Quel avenir prédisez-vous à cette vidéo filmée ? Risque-t-elle de se retrouver en bonus sur le prochain album ?
Rien n’est décidé pour l’instant. Il faut savoir que nous avons enregistré sans rien payer ici. En échange nous avons joué gratuitement. Les gens qui ont travaillé sur les vidéos l’ont également fait à titre gracieux. Du coup, je pense que la vidéo sera diffusée sans contrepartie financière comme cela a été le cas pour l’EP [ndlr : The Eye of Needle]. Nous vendons le disque cinq euros pour rembourser les frais engagés dans le pressage. Mais sinon il est disponible en téléchargement libre sur notre site.
Le studio Sextan est habituellement orienté vers des productions jazz. Comment avez-vous été amenés à y travailler ?

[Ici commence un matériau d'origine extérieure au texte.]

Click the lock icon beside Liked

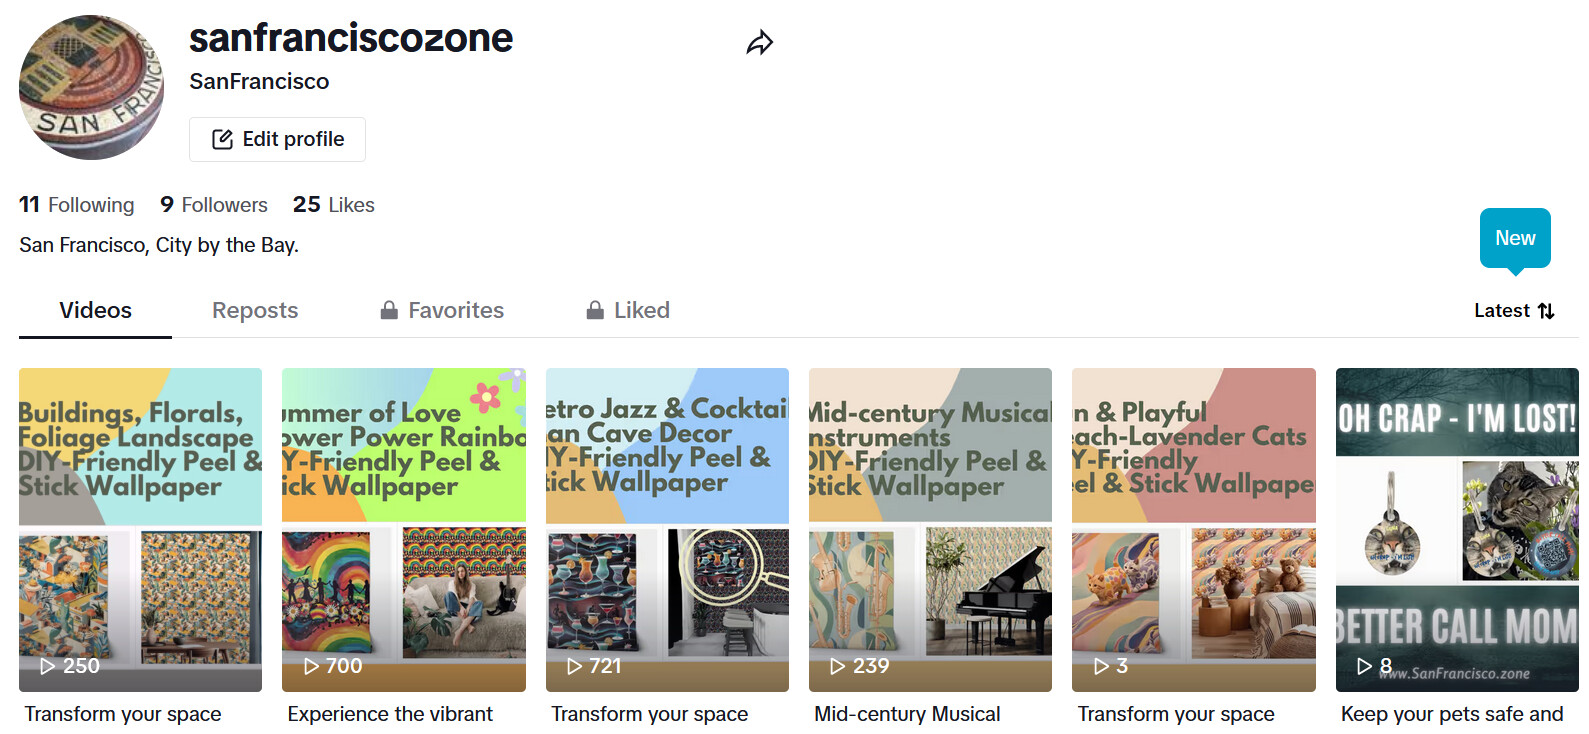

J’ai reçu un mail de Quentin qui y travaille et écoute aussi bien du jazz que du metal. Il est en relation avec Matthieu Metzger notre saxophoniste qui est assez connu dans le monde du jazz puisqu’il joue avec des gens comme Marc Ducret. Quentin nous a fait une proposition. Sur le coup nous étions un peu sceptiques. C’est toujours effrayant de travailler avec des gens que l’on ne connaît pas … pour des questions de méthodes. Finalement il s’en est très bien sorti. Ce n’était pas évident car il y avait beaucoup de pistes, d’arrangements et d’ambiances à traiter en même temps. Il voulait absolument nous enregistrer en live, donc nous avons fait une prise avec la batterie et les deux guitares rythmiques en même temps. Après ça, nous avons rajouté les derniers éléments par-dessus.
Matthieu Metzger n’était présent ni au Hellfest, ni à la Scène Bastille, ni ce soir. Va-t-on le revoir un jour sur scène avec vous ?
On l’appelle « Matthieu courant d’air » (rires). Nous continuons à collaborer évidemment. Ce soir il était pris pour un autre concert. Il faut avouer que le milieu du metal n’a pas les mêmes moyens que celui du jazz. Matthieu prend les plans qui sont payés ou ceux avec des musiciens avec lesquels il a intérêt à continuer à travailler. Pour combler son absence, il nous a fait une boîte qui permet de jouer sur ses parties. C’est un peu pénible visuellement de ne pas le voir à l’oeuvre mais nous avons à peu près le même rendu que s’il était là.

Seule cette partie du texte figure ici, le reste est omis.